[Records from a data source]
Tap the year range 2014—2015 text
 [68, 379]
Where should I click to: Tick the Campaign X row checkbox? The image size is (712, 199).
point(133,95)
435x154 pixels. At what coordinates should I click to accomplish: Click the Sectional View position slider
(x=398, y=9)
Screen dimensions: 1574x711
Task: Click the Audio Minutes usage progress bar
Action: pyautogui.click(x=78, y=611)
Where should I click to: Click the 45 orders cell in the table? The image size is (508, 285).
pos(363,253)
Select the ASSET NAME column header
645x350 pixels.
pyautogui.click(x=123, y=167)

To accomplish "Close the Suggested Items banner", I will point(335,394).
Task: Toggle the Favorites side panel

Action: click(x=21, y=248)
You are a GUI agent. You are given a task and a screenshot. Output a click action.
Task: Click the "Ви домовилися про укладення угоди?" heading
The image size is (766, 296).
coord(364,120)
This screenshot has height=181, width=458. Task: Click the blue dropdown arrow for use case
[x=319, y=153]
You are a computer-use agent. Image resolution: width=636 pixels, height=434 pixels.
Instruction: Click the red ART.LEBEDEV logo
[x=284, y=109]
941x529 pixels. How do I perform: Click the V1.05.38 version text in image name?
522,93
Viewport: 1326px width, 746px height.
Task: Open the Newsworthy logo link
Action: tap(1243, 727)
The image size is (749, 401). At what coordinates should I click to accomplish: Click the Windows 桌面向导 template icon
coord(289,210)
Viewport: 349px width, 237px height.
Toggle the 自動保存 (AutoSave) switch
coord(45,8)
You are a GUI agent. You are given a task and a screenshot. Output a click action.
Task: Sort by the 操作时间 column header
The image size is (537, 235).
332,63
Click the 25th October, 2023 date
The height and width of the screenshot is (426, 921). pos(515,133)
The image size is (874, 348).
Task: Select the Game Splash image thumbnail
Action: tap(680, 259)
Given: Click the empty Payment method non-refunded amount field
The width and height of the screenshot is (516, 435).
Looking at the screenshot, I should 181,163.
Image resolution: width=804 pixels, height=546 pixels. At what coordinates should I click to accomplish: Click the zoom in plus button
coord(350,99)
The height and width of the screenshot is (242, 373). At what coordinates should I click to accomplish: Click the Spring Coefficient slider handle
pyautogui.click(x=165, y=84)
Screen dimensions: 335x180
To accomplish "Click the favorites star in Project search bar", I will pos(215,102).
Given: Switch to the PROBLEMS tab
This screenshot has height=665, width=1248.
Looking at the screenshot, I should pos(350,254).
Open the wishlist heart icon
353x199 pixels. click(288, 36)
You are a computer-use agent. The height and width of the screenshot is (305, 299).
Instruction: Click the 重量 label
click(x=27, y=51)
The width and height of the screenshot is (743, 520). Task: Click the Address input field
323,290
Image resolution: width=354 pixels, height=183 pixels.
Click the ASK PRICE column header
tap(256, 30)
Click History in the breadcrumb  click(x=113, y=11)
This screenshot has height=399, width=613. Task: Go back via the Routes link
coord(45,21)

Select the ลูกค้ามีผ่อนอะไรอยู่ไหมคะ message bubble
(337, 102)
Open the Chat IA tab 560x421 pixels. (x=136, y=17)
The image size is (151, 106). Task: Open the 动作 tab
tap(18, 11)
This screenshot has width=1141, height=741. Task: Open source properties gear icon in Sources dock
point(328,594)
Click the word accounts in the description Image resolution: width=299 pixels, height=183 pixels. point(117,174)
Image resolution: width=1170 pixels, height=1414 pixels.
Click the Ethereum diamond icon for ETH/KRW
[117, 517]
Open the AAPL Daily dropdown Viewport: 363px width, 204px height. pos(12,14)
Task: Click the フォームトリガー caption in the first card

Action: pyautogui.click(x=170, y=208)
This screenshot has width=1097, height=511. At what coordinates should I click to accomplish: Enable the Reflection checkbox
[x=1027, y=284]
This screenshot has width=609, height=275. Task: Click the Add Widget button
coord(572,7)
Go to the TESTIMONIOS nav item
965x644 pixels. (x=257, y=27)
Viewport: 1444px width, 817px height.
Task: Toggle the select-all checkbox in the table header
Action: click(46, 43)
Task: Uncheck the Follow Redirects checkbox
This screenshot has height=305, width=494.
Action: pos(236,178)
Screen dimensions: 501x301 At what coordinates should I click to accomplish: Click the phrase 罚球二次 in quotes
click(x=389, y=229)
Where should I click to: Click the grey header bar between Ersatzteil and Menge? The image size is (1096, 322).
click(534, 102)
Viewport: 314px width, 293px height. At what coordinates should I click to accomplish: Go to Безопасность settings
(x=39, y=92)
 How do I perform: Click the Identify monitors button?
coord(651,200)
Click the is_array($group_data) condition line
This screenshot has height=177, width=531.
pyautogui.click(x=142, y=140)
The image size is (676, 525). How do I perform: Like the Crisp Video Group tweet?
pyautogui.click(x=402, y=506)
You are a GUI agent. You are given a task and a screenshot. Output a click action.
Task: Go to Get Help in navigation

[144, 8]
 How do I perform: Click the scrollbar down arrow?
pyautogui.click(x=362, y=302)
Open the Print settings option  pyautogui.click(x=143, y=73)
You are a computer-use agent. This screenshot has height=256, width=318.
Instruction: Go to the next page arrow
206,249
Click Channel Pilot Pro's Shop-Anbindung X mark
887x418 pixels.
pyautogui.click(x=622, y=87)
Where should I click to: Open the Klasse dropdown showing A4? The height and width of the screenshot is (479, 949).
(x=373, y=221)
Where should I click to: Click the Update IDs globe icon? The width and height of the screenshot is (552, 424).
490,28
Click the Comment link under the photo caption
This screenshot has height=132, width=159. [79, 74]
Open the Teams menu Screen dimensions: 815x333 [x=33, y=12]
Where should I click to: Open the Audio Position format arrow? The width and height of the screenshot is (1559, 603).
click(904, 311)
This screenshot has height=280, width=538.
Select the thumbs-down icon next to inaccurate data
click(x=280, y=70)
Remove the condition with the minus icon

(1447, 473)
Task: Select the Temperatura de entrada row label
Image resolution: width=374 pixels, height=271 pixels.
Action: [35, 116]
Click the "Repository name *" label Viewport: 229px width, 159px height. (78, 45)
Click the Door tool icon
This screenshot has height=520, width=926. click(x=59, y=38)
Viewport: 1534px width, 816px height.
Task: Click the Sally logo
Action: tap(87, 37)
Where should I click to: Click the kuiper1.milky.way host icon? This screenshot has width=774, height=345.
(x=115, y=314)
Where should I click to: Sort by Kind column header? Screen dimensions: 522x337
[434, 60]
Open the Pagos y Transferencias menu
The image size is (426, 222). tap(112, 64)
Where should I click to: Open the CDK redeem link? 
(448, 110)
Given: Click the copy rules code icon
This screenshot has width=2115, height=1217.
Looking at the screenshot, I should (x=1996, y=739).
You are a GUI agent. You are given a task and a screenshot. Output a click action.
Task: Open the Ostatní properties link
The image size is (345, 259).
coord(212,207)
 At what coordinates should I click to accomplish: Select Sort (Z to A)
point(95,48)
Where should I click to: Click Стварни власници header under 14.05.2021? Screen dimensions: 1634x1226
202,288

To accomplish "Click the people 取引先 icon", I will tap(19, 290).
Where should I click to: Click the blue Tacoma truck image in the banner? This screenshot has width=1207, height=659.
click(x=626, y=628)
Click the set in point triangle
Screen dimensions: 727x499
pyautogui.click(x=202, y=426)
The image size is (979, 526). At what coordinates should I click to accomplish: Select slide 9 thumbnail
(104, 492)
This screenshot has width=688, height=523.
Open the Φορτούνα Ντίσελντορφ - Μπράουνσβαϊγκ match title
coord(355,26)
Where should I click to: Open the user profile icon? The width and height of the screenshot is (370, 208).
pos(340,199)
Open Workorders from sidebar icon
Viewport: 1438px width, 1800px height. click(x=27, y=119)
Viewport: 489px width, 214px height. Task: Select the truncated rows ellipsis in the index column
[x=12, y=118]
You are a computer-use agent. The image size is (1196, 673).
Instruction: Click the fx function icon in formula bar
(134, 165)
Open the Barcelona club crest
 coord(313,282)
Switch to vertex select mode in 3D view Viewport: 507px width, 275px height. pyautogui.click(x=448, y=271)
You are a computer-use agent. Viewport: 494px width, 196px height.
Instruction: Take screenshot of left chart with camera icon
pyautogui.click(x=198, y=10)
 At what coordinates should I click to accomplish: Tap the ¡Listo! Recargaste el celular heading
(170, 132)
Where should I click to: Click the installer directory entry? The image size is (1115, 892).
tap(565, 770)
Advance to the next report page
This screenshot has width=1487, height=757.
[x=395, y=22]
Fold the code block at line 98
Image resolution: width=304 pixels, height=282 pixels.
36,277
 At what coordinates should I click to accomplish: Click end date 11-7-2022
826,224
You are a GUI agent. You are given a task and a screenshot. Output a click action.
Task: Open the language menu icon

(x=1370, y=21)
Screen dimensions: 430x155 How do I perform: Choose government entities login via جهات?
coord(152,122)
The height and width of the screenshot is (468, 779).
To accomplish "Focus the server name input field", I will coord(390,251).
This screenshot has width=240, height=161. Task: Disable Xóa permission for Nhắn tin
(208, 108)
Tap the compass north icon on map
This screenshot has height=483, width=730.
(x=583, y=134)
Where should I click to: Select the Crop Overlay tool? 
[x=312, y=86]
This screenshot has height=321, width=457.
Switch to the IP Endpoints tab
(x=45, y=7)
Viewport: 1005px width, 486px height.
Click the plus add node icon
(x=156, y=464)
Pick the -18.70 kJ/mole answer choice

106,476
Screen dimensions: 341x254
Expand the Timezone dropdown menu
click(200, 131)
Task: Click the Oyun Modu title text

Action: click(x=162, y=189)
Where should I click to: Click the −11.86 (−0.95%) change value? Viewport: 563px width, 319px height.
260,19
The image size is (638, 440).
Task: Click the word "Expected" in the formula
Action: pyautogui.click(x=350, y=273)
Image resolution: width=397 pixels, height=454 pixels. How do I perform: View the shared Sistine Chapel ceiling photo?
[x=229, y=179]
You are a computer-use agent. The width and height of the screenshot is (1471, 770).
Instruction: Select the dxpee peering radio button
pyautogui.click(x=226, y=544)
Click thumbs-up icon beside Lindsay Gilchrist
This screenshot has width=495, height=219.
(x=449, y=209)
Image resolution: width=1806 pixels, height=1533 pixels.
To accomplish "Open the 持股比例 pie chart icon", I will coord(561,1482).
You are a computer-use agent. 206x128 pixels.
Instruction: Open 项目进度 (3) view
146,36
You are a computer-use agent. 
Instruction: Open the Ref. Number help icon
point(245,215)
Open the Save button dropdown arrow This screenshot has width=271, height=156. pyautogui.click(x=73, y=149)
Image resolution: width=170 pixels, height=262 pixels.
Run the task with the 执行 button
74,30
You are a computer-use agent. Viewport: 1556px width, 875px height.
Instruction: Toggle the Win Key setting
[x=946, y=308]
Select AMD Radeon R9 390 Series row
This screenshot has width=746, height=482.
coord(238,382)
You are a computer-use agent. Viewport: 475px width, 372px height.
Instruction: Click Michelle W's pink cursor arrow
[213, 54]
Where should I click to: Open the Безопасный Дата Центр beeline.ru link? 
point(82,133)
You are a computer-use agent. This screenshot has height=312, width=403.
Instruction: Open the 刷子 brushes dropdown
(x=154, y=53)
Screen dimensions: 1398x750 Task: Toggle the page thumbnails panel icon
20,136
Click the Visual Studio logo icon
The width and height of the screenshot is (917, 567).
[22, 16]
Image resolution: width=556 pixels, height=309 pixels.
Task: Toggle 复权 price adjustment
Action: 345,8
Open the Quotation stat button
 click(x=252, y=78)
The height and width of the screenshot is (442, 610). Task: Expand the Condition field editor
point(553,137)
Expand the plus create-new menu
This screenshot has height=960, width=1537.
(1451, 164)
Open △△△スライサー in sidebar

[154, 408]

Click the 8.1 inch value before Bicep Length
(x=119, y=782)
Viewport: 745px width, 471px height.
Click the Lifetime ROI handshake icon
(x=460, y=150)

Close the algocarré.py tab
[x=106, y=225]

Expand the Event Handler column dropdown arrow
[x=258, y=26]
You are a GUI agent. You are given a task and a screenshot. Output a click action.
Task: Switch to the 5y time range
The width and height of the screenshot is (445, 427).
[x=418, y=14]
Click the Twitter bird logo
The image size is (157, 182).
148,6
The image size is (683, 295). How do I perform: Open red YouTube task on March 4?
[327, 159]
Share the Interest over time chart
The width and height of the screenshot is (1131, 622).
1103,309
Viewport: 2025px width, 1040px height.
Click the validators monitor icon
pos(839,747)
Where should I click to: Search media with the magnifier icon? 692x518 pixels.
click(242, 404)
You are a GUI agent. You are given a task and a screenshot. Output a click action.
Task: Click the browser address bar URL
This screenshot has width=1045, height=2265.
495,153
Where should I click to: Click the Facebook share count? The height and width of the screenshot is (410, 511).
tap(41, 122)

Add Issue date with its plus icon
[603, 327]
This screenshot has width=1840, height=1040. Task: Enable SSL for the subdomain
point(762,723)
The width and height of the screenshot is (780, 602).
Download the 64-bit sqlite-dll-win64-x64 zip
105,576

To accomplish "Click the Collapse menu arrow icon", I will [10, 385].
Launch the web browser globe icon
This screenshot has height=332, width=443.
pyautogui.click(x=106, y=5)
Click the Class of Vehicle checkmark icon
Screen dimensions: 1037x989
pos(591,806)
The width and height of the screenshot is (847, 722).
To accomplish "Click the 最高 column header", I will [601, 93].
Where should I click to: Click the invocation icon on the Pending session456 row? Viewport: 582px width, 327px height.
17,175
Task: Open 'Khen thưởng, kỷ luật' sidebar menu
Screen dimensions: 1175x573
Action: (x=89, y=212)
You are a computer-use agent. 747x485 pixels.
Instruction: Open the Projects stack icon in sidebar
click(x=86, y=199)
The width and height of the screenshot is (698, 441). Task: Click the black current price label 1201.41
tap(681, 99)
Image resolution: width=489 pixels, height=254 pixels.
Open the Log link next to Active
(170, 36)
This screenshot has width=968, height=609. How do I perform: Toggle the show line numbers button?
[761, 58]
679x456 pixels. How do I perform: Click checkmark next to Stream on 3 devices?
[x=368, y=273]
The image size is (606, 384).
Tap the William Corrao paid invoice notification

## EXERCISE
Between the lines holding "Image resolution: width=804" and "pyautogui.click(x=165, y=84)", inclusive, swap "coordinates" for "location" and give those lines again with nothing else changed.

## OUTPUT OF THE TASK
Image resolution: width=804 pixels, height=546 pixels. At what location should I click to accomplish: Click the zoom in plus button
coord(350,99)
The height and width of the screenshot is (242, 373). At what location should I click to accomplish: Click the Spring Coefficient slider handle
pyautogui.click(x=165, y=84)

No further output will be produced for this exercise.